Filter the records below, keeping every line that contains the string "Screen" and copying each one out.

****************************************

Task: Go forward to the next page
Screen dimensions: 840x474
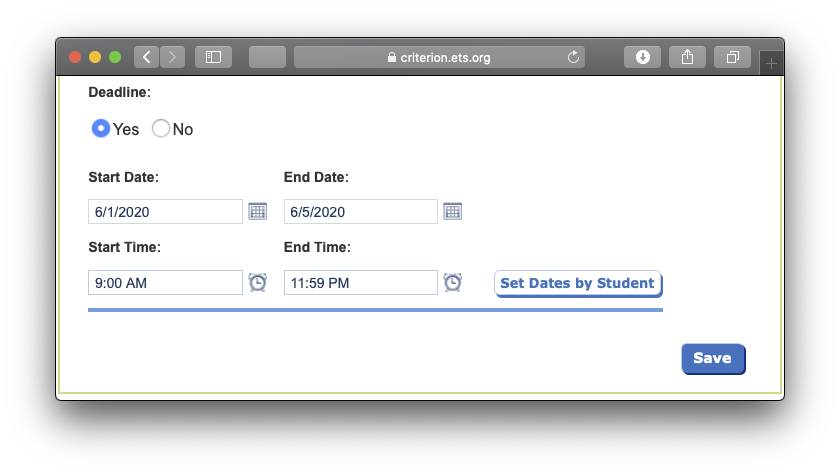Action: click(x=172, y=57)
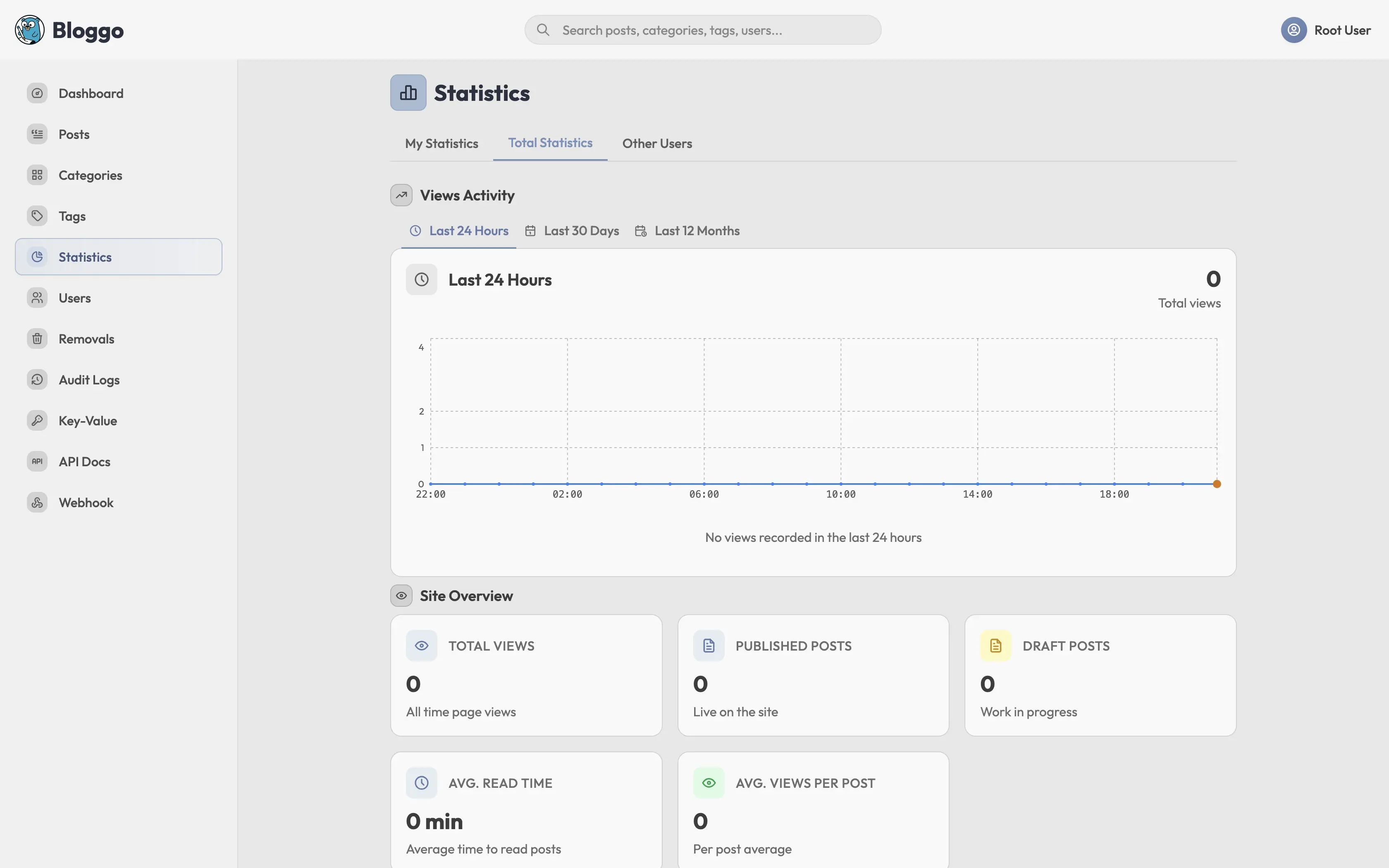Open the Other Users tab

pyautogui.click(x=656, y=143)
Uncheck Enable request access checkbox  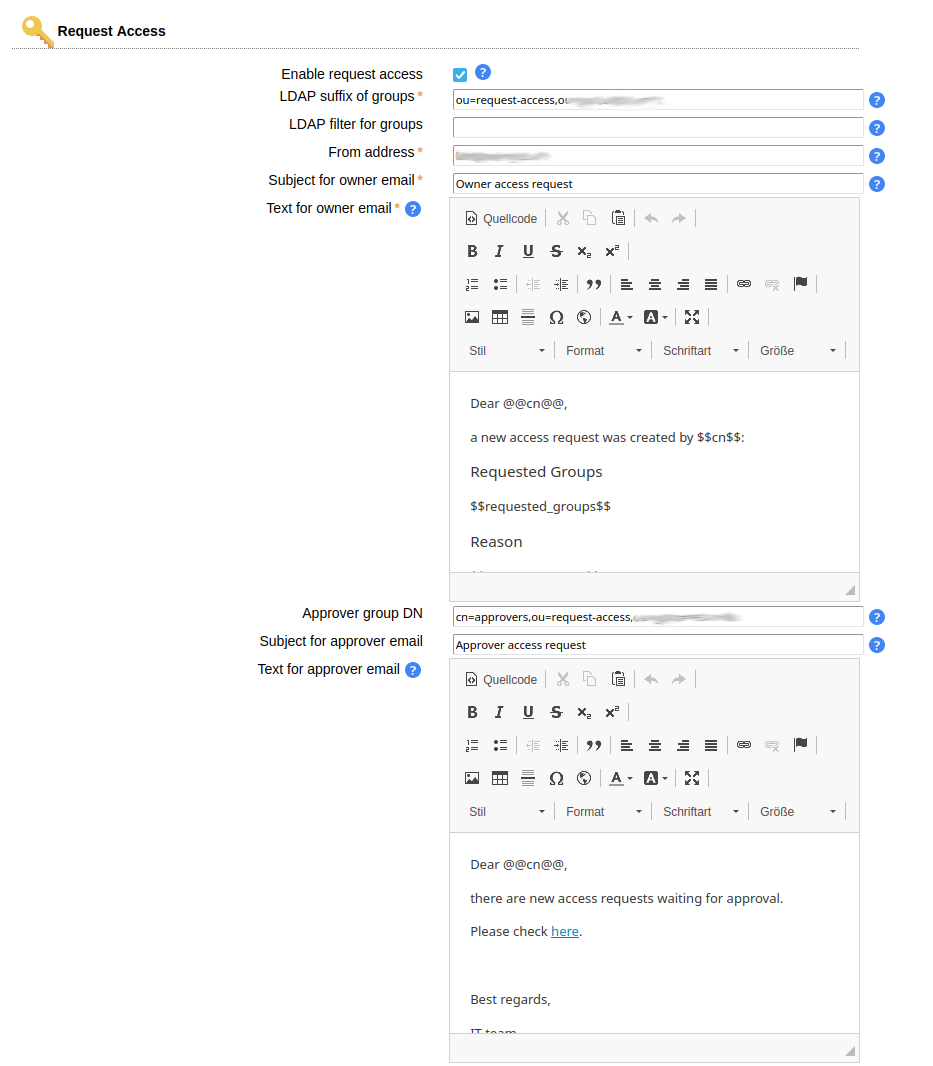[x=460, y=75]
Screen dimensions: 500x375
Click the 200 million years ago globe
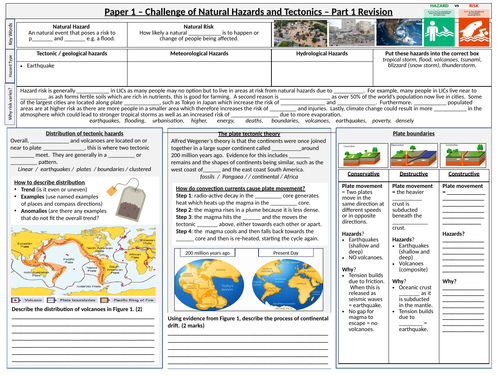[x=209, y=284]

****************************************

**RESPONSE TO THE EXERCISE**
Screen dimensions: 840x474
Screen dimensions: 500x375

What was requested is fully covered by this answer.